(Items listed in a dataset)
# # # #

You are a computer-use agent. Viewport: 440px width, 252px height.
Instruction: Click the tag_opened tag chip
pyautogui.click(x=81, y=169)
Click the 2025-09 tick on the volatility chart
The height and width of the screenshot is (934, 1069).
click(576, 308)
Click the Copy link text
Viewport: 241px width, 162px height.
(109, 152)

# # # #

(Problem description) Each entry needs to be transcribed exactly.

(Solution to the exercise)
You are a computer-use agent. Viewport: 440px width, 252px height.
Instruction: Click the tag_opened tag chip
pyautogui.click(x=81, y=169)
Click the 2025-09 tick on the volatility chart
The height and width of the screenshot is (934, 1069).
click(576, 308)
Click the Copy link text
Viewport: 241px width, 162px height.
(109, 152)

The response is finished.